(INPUT DATA Opens)

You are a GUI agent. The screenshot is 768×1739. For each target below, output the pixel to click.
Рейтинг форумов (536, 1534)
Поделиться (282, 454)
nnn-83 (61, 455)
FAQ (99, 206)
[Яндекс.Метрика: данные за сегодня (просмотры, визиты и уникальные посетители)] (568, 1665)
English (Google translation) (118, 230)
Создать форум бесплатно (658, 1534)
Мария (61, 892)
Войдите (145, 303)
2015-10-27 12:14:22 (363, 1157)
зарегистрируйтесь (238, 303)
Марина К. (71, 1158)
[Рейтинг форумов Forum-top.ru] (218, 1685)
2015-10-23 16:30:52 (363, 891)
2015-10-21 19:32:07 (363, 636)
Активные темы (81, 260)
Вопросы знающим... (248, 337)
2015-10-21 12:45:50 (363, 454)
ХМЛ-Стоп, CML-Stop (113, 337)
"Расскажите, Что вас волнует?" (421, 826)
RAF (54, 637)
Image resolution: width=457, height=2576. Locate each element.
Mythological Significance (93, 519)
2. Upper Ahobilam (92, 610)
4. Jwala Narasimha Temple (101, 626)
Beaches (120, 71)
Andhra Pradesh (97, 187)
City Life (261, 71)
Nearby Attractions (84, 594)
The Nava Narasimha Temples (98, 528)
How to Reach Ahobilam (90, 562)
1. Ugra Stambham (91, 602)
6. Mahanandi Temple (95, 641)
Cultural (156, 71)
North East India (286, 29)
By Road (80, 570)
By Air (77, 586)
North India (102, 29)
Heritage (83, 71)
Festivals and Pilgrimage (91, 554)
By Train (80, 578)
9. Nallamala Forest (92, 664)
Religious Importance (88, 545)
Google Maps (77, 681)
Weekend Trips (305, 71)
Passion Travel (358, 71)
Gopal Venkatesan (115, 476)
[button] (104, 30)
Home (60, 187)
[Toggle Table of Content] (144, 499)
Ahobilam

(INPUT DATA Closes)

AIM OF THE TASK »
Copy each line above exactly as it stands.

TASK OUTPUT »
You are a GUI agent. The screenshot is 768×1739. For each target below, output the pixel to click.
Рейтинг форумов (536, 1534)
Поделиться (282, 454)
nnn-83 (61, 455)
FAQ (99, 206)
[Яндекс.Метрика: данные за сегодня (просмотры, визиты и уникальные посетители)] (568, 1665)
English (Google translation) (118, 230)
Создать форум бесплатно (658, 1534)
Мария (61, 892)
Войдите (145, 303)
2015-10-27 12:14:22 (363, 1157)
зарегистрируйтесь (238, 303)
Марина К. (71, 1158)
[Рейтинг форумов Forum-top.ru] (218, 1685)
2015-10-23 16:30:52 (363, 891)
2015-10-21 19:32:07 (363, 636)
Активные темы (81, 260)
Вопросы знающим... (248, 337)
2015-10-21 12:45:50 (363, 454)
ХМЛ-Стоп, CML-Stop (113, 337)
"Расскажите, Что вас волнует?" (421, 826)
RAF (54, 637)
Image resolution: width=457, height=2576. Locate each element.
Mythological Significance (93, 519)
2. Upper Ahobilam (92, 610)
4. Jwala Narasimha Temple (101, 626)
Beaches (120, 71)
Andhra Pradesh (97, 187)
City Life (261, 71)
Nearby Attractions (84, 594)
The Nava Narasimha Temples (98, 528)
How to Reach Ahobilam (90, 562)
1. Ugra Stambham (91, 602)
6. Mahanandi Temple (95, 641)
Cultural (156, 71)
North East India (286, 29)
By Road (80, 570)
By Air (77, 586)
North India (102, 29)
Heritage (83, 71)
Festivals and Pilgrimage (91, 554)
By Train (80, 578)
9. Nallamala Forest (92, 664)
Religious Importance (88, 545)
Google Maps (77, 681)
Weekend Trips (305, 71)
Passion Travel (358, 71)
Gopal Venkatesan (115, 476)
[button] (104, 30)
Home (60, 187)
[Toggle Table of Content] (144, 499)
Ahobilam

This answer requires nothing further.